WASHINGTON– Mar 6, 2011- The US government warned Americans Sunday against traveling to Yemen and authorized the voluntary departure from the country of family members and non-essential embassy staff.
"The Department urges US citizens not to travel to Yemen," the State Department said in a travel advisory.
"US citizens currently in Yemen should consider departing Yemen," the advisory added.
The warning came after suspected Al-Qaeda gunmen killed four soldiers from Yemen's elite Republican Guard in an attack east of the capital Sanaa earlier Sunday.
Unidentified gunmen opened fire on the soldiers as they passed in a truck near Marib, about 170 kilometers (110 miles) east of Sanaa, a Yemeni official said.
On February 22, five people, including three soldiers, were killed in a gunfight with Al-Qaeda militants in Marib, the defence ministry said.
In separate attacks in January, suspected Al-Qaeda militants killed 12 soldiers in ambushes on military convoys and an attack on a military checkpoint in the south of the country.
A US State Department official last month described Yemen-based Al-Qaeda in the Arabian Peninsula -- a fusion of the Yemeni and Saudi branches of the jihadist network -- as the "most significant" threat to the US homeland.
The advisory said that the security threat level in Yemen was "extremely high due to terrorist activities and civil unrest."
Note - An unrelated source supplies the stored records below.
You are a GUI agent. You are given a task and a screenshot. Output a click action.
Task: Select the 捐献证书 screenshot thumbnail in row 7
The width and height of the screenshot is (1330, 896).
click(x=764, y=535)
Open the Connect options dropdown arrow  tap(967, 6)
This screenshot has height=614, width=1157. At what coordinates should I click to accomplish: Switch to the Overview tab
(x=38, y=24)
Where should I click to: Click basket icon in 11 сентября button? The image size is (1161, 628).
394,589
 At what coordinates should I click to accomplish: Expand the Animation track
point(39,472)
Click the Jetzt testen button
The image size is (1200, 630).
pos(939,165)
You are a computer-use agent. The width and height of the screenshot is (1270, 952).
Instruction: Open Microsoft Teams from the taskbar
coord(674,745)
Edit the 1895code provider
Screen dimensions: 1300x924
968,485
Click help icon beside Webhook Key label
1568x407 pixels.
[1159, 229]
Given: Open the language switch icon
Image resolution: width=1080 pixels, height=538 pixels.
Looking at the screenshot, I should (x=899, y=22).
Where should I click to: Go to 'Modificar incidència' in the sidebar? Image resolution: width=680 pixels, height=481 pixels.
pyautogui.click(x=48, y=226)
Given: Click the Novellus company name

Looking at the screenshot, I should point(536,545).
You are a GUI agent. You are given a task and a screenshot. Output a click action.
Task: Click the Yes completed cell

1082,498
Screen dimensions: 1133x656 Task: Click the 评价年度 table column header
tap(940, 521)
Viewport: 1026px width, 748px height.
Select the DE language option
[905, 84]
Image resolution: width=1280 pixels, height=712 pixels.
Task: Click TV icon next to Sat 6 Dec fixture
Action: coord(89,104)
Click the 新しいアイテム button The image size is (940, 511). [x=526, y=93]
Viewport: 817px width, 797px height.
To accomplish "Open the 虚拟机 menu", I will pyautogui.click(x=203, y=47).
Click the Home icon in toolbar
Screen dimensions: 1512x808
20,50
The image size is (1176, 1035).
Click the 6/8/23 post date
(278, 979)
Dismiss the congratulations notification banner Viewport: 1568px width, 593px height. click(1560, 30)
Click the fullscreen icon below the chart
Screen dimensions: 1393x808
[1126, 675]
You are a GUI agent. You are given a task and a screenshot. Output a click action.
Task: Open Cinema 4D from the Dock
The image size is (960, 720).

Piracy in the Red Sea, Gulf of Aden and Indian Ocean is also a security threat to maritime activities in the region, the State Department added.
"Should a crisis occur, evacuation options from Yemen would be extremely limited due to the lack of infrastructure, geographic constraints, and other security concerns," said the State Department. "The US Embassy's ability to assist US citizens in the event of a crisis in Yemen is very limited."